## [THE TASK]
Below are entries with pictures in them. Output exactly the lines starting at the line with "Activate the Rotate tool" and ending at the line with "Where should I", both included, but not the pictures.

## [INPUT FOR THIS TASK]
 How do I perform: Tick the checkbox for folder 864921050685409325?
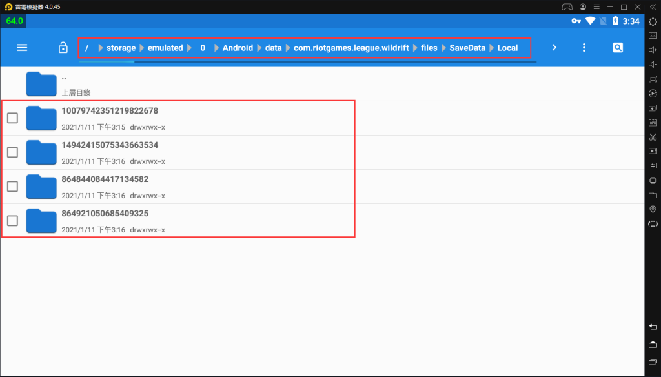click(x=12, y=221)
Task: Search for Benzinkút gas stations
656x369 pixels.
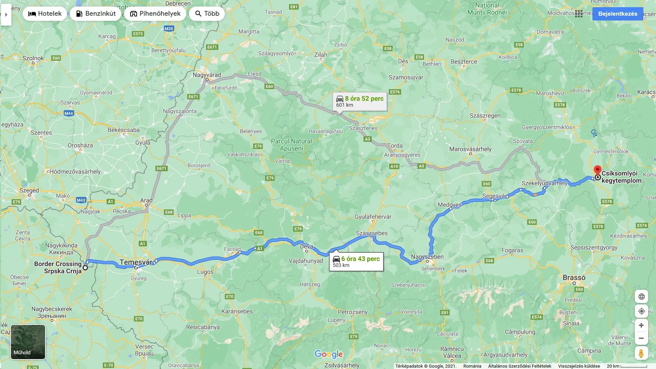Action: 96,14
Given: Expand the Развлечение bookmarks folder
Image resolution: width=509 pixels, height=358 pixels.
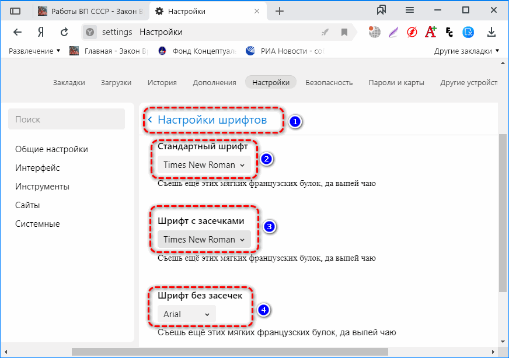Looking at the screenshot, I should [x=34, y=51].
---
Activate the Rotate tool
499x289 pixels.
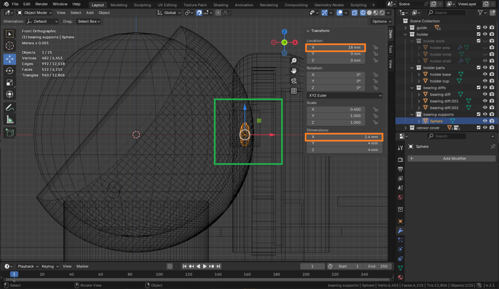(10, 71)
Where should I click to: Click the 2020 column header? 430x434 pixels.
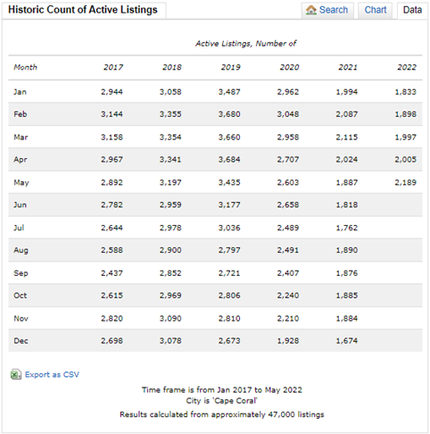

## [EXERCISE ANSWER]
Activate the Rotate tool
499x289 pixels.
(10, 71)
Where should I click to: Click the 2020 column header? 430x434 pixels.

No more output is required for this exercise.